NOTE: You may email your responses if you wish; but you are responsible for its receipt. If emailed, it must be sent as an attachment, not cut and pasted to the body of your email. "I didn't know how to attach a file:" or "I emailed it but you didn't get it" will result in a grade of zero for the entire assignment. HEREIN FAIL NOT!!

Reviewing the Text:

Read the material captioned above in your textbook; then write a brief paragraph-length response to each of the questions.

1.      How did Andrew Jackson transform American presidential power?

2.      In what ways did Andrew Jackson alter the role of the federal government?
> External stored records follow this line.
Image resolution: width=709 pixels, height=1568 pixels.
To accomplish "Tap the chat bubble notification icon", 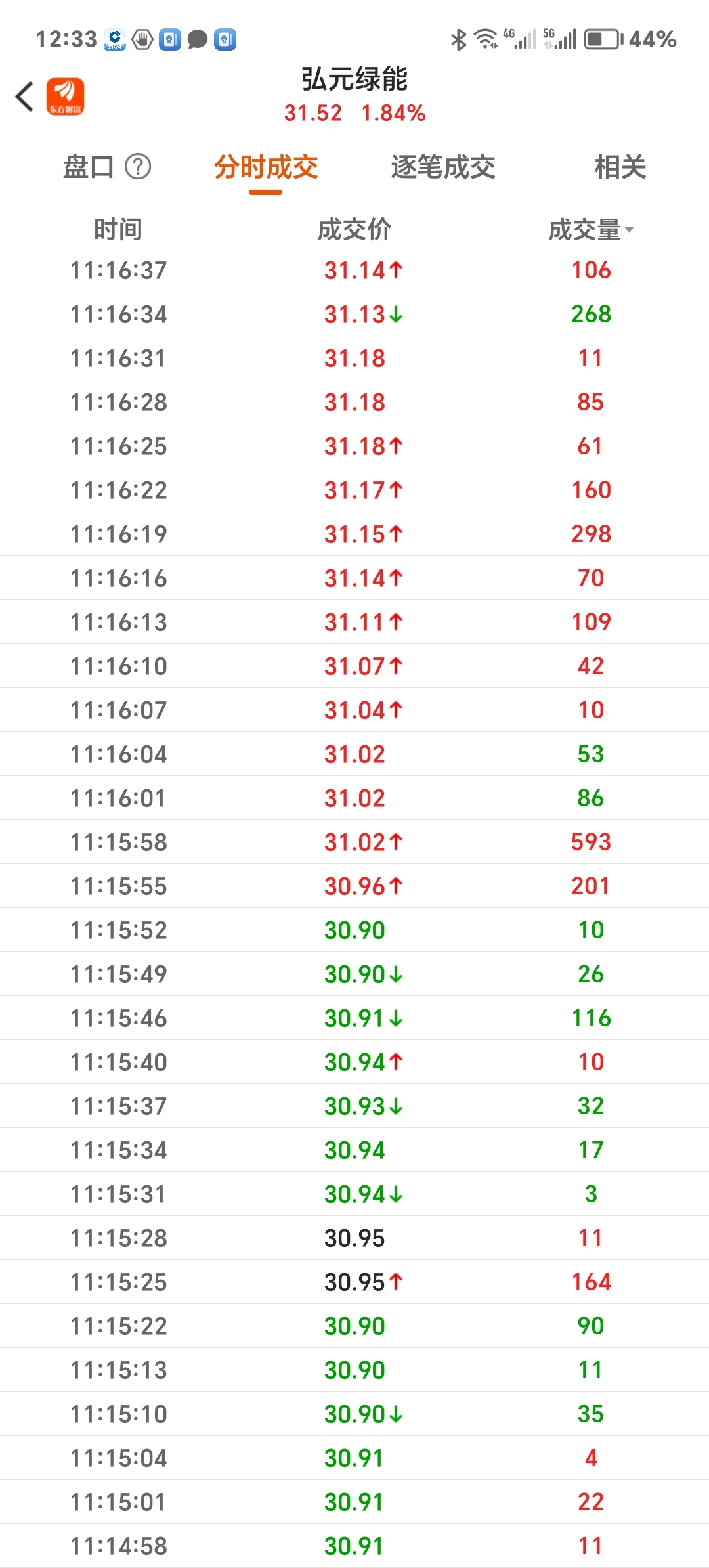I will click(x=197, y=39).
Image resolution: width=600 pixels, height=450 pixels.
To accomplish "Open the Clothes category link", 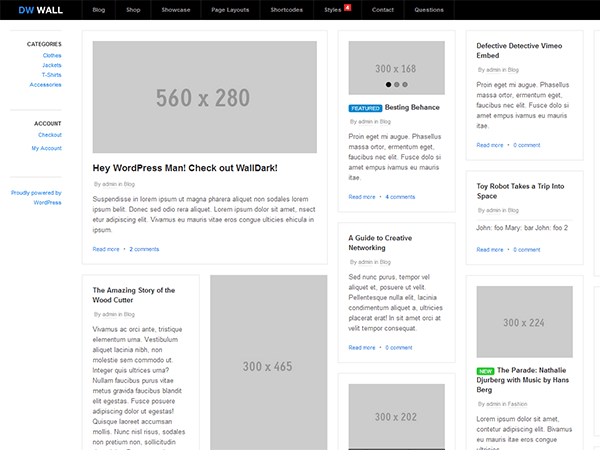I will coord(52,55).
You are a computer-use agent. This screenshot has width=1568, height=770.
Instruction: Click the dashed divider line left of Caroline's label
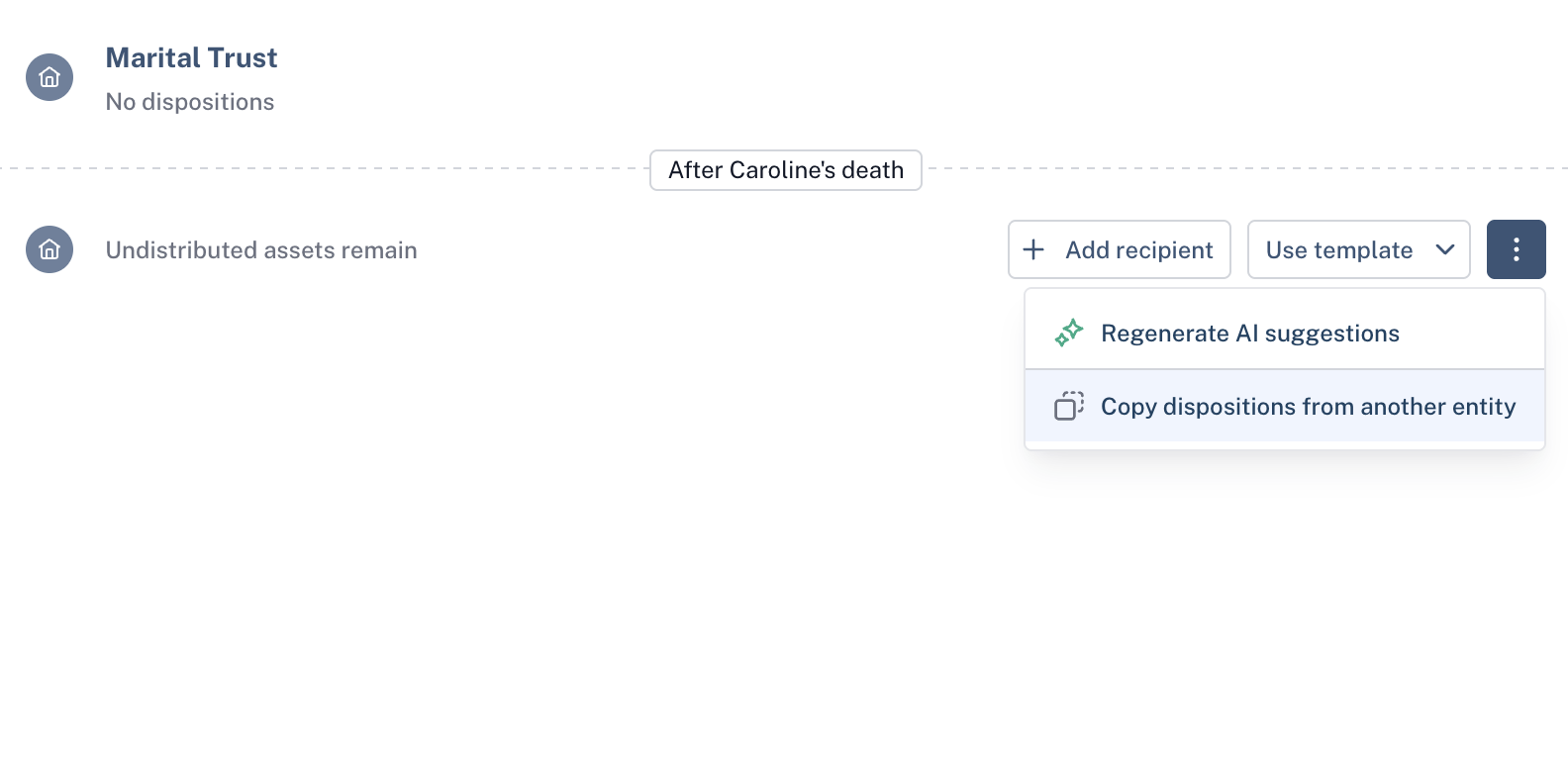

3.      In what ways did the position of Native Americans change during the 1830s?

4.      What were some of the causes and consequences of the Panic of 1837?

5.      Which coalition party was stronger and more successful during the 1830s and 1840s? Which party contributed most to the Democratic Revolution?

6.   What was the basis of Whig ideology, and to what segments of society did it appeal?


Reading Historical Documents:

 For this exercise, refer to American Voices, Black Hawk: A Sacred Reverence for Our Lands in Chapter 11 of the text, then write a brief paragraph-length response to each of the following questions.

In the 1830s, the pace of American settlement in the West increased dramatically. As a result, the pressure on Indians to leave their ancestral lands, reinforced by Jackson's removal policy, intensified tremendously. To many Indians, the faster the process occurred, the more shocking and bewildering it seemed. In this piece, an Indian chief of the Sauk and Fox tribes discusses this pressure and his response as opposed to that of other members of the tribes.


1.
What procedure did the whites follow in acquiring and using Black Hawk's land?

2.  How were the whites able to go among the Indians in the village and to begin planting without resistance from the Indians?
 
3.  What was the basis of Black Hawk's claim that the ground was sacred?